A23. Instead an evidence-based approach to improving productivity involves diagnosing the real problems we face and designing solutions which address them. This may include regulations which are productivity-enhancing but would cause the OECD to downgrade the country’s ranking, and may well breach the proposed regulatory principles, such as –
· Kiwibank being given a public service obligation requiring it to compete strongly with the big four banks in exchange for government support to expand its services.
· Government procurement practices which encourage local industry development in areas of priority such as reducing carbon emissions or increasing skills, or assist firms develop markets and scale for new products, or assist the development of regional or Māori firms. Such measures are used internationally and have been suggested in the Productivity Commission report New Zealand firms: reaching for the frontier (New Zealand Productivity Commission, 2021) and by the Digital Technologies industry in its Industry Transformation Plan (Ministry for Business, Innovation and Employment, 2023). Variations of such measures appear to have support from both the current and previous governments.
· A more selective process for Foreign Direct Investment, as is being increasingly used internationally. The quality of Foreign Direct Investment in Aotearoa New Zealand has been low – it tends to be concentrated in non-tradeable sectors and in areas which provide market dominance, there are few spillovers in productivity or workers’ skills, or it perpetuates reliance on existing products such as log exports or lightly processed dairy products (Joyce, 2015, para. 23; Rosenberg, 2015). A “frontier firms” strategy to raise productivity, as recommended in the above Productivity Commission report, where development in a particular area is led by a large productivity-frontier firm, depends on selecting a few large firms with the required record and characteristics.
A24. Other forms of regulation can be productivity-enhancing. Competition rules can enforce more competitive markets or force dominant firms to purchase and supply at competitive rates. Environmental regulation can force producers to find more efficient production methods or to make their products work more efficiently. Labour regulation can incentivise producers to increase their use of capital and thus increase productivity.

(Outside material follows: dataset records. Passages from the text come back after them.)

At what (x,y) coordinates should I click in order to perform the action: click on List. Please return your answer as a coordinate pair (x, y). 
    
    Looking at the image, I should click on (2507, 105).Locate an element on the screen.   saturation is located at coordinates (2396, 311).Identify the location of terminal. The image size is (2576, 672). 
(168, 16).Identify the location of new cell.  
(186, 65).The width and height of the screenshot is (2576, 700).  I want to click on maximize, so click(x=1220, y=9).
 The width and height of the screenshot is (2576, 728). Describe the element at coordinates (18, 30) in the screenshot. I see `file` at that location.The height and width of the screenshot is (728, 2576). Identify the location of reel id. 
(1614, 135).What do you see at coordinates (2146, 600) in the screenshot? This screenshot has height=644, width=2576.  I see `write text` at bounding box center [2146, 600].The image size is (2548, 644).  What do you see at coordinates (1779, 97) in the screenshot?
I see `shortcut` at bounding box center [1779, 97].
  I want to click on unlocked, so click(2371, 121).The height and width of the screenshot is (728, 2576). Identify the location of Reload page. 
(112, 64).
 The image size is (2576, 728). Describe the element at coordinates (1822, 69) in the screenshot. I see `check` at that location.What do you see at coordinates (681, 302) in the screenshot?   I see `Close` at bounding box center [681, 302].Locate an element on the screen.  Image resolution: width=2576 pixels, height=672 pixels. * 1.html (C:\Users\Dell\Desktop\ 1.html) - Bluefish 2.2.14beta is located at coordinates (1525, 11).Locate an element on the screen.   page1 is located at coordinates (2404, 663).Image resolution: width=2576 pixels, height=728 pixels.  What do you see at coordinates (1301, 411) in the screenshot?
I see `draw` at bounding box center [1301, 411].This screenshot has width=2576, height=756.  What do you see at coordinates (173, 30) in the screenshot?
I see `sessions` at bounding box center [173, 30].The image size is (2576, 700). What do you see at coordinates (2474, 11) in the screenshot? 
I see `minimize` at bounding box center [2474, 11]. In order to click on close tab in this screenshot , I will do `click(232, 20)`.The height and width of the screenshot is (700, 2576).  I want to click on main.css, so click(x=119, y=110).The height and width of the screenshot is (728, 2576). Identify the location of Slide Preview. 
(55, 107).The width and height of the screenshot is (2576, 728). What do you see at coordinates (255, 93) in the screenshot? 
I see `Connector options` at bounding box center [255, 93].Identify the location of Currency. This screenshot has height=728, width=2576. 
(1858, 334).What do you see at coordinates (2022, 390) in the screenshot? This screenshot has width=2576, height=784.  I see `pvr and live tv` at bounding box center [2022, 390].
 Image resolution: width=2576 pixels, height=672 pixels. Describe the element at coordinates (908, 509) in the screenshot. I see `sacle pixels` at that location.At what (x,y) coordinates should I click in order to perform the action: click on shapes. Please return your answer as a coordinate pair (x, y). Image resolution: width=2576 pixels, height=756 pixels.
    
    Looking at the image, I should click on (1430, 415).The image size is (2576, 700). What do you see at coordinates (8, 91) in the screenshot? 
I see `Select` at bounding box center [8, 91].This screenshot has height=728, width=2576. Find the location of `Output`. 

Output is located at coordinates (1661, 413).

[1] For example, in the three areas where Aotearoa New Zealand ranks lowest in the OECD’s view: low government R&D expenditure simply needs funding rather than regulatory change. A process for regulatory review in itself does not affect productivity – any impact will result from the regulations themselves. Many disagree that our FDI regulations, affecting mainly land, were as restrictive as the OECD implies.
[2] https://www.mfat.govt.nz/assets/Trade-agreements/TPP/Text-ENGLISH/9.-Investment-Chapter.pdf
[3] For example, in the three areas where Aotearoa New Zealand ranks lowest in the OECD’s view: low government R&D expenditure simply needs funding rather than regulatory change. A process for regulatory review in itself does not affect productivity – any impact will result from the regulations themselves. Many disagree that our FDI regulations, affecting mainly land, were as restrictive as the OECD implies.